Text and element pointing records:
-.-.-
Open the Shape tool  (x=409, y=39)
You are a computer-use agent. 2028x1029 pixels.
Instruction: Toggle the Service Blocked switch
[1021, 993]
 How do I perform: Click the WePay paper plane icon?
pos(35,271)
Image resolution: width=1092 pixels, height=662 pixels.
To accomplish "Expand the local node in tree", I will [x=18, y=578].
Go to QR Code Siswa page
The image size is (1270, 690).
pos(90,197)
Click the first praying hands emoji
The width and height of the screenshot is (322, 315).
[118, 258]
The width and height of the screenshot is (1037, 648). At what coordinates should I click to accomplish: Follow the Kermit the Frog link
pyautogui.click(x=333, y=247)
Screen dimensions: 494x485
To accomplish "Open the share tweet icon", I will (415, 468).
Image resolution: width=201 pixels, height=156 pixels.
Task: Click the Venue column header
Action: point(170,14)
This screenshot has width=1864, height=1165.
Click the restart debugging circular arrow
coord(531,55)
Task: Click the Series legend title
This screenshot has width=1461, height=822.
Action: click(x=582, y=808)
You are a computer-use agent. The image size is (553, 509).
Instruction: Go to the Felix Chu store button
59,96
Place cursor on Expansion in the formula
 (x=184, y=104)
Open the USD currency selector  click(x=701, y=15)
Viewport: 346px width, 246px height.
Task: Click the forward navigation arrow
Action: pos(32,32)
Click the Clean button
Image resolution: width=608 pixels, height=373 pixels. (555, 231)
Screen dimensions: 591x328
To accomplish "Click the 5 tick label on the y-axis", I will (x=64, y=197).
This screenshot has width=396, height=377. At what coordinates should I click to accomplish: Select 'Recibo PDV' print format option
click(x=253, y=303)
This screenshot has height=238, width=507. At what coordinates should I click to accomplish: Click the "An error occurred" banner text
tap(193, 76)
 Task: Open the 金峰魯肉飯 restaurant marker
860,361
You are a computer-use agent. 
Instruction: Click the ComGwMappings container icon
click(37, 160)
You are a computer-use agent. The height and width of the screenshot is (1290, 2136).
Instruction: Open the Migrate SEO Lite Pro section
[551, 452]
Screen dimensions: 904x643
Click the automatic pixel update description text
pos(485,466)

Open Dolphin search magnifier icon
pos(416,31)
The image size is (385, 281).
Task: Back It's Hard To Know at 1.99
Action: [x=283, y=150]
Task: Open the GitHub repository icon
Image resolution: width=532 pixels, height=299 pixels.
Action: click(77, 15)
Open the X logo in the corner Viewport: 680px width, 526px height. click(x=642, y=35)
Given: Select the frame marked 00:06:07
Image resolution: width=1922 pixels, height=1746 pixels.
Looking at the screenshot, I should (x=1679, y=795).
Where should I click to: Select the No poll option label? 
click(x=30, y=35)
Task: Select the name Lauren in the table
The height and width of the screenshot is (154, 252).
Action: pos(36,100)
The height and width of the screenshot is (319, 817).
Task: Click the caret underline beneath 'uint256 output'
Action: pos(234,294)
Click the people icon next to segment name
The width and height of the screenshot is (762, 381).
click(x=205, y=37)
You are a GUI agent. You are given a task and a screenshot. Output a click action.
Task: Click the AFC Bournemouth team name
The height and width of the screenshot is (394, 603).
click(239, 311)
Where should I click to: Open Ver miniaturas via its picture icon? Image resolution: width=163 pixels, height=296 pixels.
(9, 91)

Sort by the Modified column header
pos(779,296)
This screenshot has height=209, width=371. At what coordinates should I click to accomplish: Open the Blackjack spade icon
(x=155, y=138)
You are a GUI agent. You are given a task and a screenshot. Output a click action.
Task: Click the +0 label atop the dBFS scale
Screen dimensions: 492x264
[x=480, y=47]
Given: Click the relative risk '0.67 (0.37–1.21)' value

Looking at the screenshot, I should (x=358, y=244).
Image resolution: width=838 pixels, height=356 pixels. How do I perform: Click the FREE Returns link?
-.-.-
*Directive:* Recast every line of the entries above as a numbered list, omitting the blank lines.

*Expected output:*
1. Open the Shape tool  (x=409, y=39)
2. You are a computer-use agent. 2028x1029 pixels.
3. Instruction: Toggle the Service Blocked switch
4. [1021, 993]
5.  How do I perform: Click the WePay paper plane icon?
6. pos(35,271)
7. Image resolution: width=1092 pixels, height=662 pixels.
8. To accomplish "Expand the local node in tree", I will [x=18, y=578].
9. Go to QR Code Siswa page
10. The image size is (1270, 690).
11. pos(90,197)
12. Click the first praying hands emoji
13. The width and height of the screenshot is (322, 315).
14. [118, 258]
15. The width and height of the screenshot is (1037, 648). At what coordinates should I click to accomplish: Follow the Kermit the Frog link
16. pyautogui.click(x=333, y=247)
17. Screen dimensions: 494x485
18. To accomplish "Open the share tweet icon", I will (415, 468).
19. Image resolution: width=201 pixels, height=156 pixels.
20. Task: Click the Venue column header
21. Action: point(170,14)
22. This screenshot has width=1864, height=1165.
23. Click the restart debugging circular arrow
24. coord(531,55)
25. Task: Click the Series legend title
26. This screenshot has width=1461, height=822.
27. Action: click(x=582, y=808)
28. You are a computer-use agent. The image size is (553, 509).
29. Instruction: Go to the Felix Chu store button
30. 59,96
31. Place cursor on Expansion in the formula
32.  (x=184, y=104)
33. Open the USD currency selector  click(x=701, y=15)
34. Viewport: 346px width, 246px height.
35. Task: Click the forward navigation arrow
36. Action: pos(32,32)
37. Click the Clean button
38. Image resolution: width=608 pixels, height=373 pixels. (555, 231)
39. Screen dimensions: 591x328
40. To accomplish "Click the 5 tick label on the y-axis", I will (x=64, y=197).
41. This screenshot has width=396, height=377. At what coordinates should I click to accomplish: Select 'Recibo PDV' print format option
42. click(x=253, y=303)
43. This screenshot has height=238, width=507. At what coordinates should I click to accomplish: Click the "An error occurred" banner text
44. tap(193, 76)
45.  Task: Open the 金峰魯肉飯 restaurant marker
46. 860,361
47. You are a computer-use agent. 
48. Instruction: Click the ComGwMappings container icon
49. click(37, 160)
50. You are a computer-use agent. The height and width of the screenshot is (1290, 2136).
51. Instruction: Open the Migrate SEO Lite Pro section
52. [551, 452]
53. Screen dimensions: 904x643
54. Click the automatic pixel update description text
55. pos(485,466)
56. Open Dolphin search magnifier icon
57. pos(416,31)
58. The image size is (385, 281).
59. Task: Back It's Hard To Know at 1.99
60. Action: [x=283, y=150]
61. Task: Open the GitHub repository icon
62. Image resolution: width=532 pixels, height=299 pixels.
63. Action: click(77, 15)
64. Open the X logo in the corner Viewport: 680px width, 526px height. click(x=642, y=35)
65. Given: Select the frame marked 00:06:07
66. Image resolution: width=1922 pixels, height=1746 pixels.
67. Looking at the screenshot, I should (x=1679, y=795).
68. Where should I click to: Select the No poll option label? 
69. click(x=30, y=35)
70. Task: Select the name Lauren in the table
71. The height and width of the screenshot is (154, 252).
72. Action: pos(36,100)
73. The height and width of the screenshot is (319, 817).
74. Task: Click the caret underline beneath 'uint256 output'
75. Action: pos(234,294)
76. Click the people icon next to segment name
77. The width and height of the screenshot is (762, 381).
78. click(x=205, y=37)
79. You are a GUI agent. You are given a task and a screenshot. Output a click action.
80. Task: Click the AFC Bournemouth team name
81. The height and width of the screenshot is (394, 603).
82. click(239, 311)
83. Where should I click to: Open Ver miniaturas via its picture icon? Image resolution: width=163 pixels, height=296 pixels.
84. (9, 91)
85. Sort by the Modified column header
86. pos(779,296)
87. This screenshot has height=209, width=371. At what coordinates should I click to accomplish: Open the Blackjack spade icon
88. (x=155, y=138)
89. You are a GUI agent. You are given a task and a screenshot. Output a click action.
90. Task: Click the +0 label atop the dBFS scale
91. Screen dimensions: 492x264
92. [x=480, y=47]
93. Given: Click the relative risk '0.67 (0.37–1.21)' value
94. Looking at the screenshot, I should (x=358, y=244).
95. Image resolution: width=838 pixels, height=356 pixels. How do I perform: Click the FREE Returns link?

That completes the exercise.